The Cannalus copepod is shown. Image courtesy The National Oceanography Centre. For a larger version of this image please go here.

A new study published this week in Nature Scientific Reports reveals the importance of omega-3 fatty acids for the health of the ocean.

This research shows that the 'ocean-fleas' that play a vital role in maintaining a healthy ocean depend on omega-3's to survive. These 2 mm long creatures, called copepods, are distant relatives of crabs and lobsters and rank amongst the most abundant animals on our planet. They get omega-3's from eating microscopic plants in the sea that absorb carbon from the atmosphere.

This carbon then gets transported into the deep sea by sinking copepod poo, stopping it returning to the atmosphere. Copepods are also a key source of food for fish larvae, therefore an abundance of copepods results in lots of fish as well as an ocean better able to remove carbon from the atmosphere.

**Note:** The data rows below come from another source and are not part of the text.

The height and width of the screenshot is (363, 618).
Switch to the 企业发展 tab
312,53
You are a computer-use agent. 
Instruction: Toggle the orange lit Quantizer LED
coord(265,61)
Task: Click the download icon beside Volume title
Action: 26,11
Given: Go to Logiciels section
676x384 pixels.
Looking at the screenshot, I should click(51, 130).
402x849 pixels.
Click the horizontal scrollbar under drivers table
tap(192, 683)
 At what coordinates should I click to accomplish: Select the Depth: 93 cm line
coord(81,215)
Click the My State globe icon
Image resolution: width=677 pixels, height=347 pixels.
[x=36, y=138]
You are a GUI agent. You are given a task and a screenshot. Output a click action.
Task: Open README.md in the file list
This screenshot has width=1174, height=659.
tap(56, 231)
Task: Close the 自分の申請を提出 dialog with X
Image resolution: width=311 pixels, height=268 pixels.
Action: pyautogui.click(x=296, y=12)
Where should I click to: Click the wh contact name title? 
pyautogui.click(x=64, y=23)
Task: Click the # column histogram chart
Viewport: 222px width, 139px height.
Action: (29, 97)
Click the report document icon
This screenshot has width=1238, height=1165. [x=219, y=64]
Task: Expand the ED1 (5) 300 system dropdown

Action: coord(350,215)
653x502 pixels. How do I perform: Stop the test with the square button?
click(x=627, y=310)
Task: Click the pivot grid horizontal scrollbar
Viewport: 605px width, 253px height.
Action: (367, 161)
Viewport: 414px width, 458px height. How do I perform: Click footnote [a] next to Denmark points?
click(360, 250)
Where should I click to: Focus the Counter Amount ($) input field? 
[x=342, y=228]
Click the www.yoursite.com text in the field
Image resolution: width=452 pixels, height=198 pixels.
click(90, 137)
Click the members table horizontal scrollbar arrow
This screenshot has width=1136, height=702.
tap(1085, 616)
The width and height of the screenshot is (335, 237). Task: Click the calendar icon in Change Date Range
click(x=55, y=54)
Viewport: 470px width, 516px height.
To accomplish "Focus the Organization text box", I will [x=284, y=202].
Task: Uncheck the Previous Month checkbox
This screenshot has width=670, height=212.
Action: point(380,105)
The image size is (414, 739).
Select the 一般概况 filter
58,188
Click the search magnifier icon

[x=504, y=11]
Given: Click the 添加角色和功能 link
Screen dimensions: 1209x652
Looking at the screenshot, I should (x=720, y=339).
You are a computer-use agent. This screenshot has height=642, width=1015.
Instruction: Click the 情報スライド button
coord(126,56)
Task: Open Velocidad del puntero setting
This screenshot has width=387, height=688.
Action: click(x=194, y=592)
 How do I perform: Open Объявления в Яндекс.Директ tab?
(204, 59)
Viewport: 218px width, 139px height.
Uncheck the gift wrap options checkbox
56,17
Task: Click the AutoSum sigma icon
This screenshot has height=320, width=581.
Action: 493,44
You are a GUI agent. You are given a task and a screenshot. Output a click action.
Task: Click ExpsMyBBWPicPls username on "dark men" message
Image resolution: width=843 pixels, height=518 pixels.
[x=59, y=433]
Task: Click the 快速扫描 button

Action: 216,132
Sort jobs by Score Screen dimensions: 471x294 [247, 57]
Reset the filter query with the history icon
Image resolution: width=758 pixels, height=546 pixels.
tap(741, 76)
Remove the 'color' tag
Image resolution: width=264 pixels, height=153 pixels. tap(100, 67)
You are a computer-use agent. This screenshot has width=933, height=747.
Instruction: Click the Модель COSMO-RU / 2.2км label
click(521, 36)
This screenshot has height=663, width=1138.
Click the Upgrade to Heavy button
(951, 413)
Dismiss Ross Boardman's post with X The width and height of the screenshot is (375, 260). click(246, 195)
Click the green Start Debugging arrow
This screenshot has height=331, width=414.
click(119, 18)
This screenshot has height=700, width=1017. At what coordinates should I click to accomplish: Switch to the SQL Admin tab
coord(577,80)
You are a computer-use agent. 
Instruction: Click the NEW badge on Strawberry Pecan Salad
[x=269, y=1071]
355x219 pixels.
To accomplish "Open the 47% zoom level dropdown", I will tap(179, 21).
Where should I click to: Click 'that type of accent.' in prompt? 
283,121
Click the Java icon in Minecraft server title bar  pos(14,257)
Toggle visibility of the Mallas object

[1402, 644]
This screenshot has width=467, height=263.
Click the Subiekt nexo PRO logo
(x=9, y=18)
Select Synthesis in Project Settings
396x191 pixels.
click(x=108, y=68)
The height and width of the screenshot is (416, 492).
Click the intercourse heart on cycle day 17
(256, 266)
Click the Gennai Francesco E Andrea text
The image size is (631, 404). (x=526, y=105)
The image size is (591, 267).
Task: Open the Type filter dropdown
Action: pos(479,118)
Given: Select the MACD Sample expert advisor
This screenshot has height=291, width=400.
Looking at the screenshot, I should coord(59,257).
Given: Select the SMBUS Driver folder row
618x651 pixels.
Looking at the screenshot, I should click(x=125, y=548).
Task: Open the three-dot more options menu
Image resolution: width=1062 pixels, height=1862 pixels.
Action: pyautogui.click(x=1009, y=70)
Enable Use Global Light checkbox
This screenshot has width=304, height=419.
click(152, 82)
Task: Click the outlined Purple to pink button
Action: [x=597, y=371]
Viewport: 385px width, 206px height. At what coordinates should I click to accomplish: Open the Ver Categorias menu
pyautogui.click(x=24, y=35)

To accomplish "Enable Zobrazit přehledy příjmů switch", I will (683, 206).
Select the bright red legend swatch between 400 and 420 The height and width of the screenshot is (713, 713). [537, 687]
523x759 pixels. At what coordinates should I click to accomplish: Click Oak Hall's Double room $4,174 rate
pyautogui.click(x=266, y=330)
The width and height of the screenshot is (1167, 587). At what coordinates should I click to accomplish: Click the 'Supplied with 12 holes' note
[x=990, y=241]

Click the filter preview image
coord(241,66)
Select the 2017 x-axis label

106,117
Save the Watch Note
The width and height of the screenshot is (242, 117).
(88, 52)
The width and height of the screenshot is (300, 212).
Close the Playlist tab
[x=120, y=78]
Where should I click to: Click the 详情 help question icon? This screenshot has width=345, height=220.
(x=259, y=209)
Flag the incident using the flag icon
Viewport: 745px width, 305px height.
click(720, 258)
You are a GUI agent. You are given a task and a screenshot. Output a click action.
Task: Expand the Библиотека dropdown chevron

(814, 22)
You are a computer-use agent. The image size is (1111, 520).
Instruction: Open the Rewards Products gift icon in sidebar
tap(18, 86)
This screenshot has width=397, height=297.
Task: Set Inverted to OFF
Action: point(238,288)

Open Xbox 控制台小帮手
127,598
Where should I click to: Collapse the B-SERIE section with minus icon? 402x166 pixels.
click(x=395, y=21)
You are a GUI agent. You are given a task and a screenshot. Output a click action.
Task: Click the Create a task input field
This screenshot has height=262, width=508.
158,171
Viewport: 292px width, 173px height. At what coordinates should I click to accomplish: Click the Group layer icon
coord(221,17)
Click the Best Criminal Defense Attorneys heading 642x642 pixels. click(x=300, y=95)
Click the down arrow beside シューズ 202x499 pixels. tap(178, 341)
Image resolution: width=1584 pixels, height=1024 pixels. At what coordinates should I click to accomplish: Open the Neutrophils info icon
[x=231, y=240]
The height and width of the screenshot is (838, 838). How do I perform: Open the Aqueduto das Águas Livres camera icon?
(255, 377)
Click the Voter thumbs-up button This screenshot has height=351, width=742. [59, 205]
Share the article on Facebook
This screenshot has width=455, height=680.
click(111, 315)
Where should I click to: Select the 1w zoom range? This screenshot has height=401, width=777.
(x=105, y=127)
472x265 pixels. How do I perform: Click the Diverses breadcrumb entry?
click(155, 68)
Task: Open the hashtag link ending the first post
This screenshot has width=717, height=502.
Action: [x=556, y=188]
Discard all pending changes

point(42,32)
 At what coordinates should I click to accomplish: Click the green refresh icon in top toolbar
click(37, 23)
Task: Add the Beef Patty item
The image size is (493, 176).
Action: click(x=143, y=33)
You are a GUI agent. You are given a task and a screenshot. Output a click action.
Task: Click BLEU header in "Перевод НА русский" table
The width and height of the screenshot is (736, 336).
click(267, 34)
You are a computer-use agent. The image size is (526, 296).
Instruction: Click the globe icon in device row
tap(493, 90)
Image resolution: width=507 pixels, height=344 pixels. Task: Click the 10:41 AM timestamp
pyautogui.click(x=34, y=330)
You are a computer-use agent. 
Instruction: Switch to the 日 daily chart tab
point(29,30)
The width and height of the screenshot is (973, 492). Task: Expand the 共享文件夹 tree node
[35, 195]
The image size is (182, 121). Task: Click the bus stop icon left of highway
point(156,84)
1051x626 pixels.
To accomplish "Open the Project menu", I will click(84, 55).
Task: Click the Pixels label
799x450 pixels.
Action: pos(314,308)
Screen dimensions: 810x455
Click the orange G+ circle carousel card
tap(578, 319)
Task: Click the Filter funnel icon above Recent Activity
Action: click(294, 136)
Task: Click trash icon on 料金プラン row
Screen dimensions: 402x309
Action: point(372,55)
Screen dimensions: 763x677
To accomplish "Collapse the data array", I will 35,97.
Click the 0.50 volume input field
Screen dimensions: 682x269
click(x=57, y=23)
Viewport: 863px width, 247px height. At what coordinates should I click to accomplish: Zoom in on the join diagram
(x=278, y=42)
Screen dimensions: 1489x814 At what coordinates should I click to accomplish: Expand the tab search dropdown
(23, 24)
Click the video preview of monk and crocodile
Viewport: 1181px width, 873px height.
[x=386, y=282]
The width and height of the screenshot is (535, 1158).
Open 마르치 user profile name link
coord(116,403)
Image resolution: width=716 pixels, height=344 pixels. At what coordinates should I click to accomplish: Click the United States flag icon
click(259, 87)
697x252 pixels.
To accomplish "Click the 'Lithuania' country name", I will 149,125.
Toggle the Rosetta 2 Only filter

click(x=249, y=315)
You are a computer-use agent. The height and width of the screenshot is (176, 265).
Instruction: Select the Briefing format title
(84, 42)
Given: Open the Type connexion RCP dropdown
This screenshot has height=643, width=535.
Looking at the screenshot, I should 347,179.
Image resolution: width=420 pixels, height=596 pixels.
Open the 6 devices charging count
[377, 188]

Although copepods are relatively well studied, little is known about how they will respond to future environmental change. The lead author of this study, Dr Daniel Mayor from the National Oceanography Centre (NOC), said "Copepods are in many ways analogous to wildebeest on the plains of Africa. They undertake a spectacular annual migration, descending over 1 km into the deep ocean to spend winter in a state of suspended animation after fattening up in spring. This is equivalent to you having to walk 875km before being allowed to sleep off your Sunday roast.

We don't fully understand why copepods are so dependent on omega-3's but our study shows that these compounds underpin the health of the ocean."

The tiny plants that copepods eat, called diatoms, 'bloom' in the spring. It is thought that since the start of the diatom bloom is controlled by day length, whereas copepod growth is controlled by water temperature, global warming will increasingly separate copepods from their source of omega-3's.

The study exposed food-deprived copepods to predicted climate change scenarios and measured their response using a new technique called 'metabolomics' that simultaneously determines how animals process fats, sugars and proteins. Dr Ulf Sommer, co-author of the study from the University of Birmingham, explained "Metabolomics is a powerful tool for simultaneously looking at all of the biochemical reactions going on within an organism. We're now able to peer into the inner workings of life and are discovering new and exciting molecules in the process."

The results of this study showed that the effects of seawater warming and acidification on the copepods were negligible relative to the effects of a reduced food supply. Therefore, the copepods appear to be resilient to short-term exposure to future environmental change, although not in the long term since environmental change may well have an effect on food supply.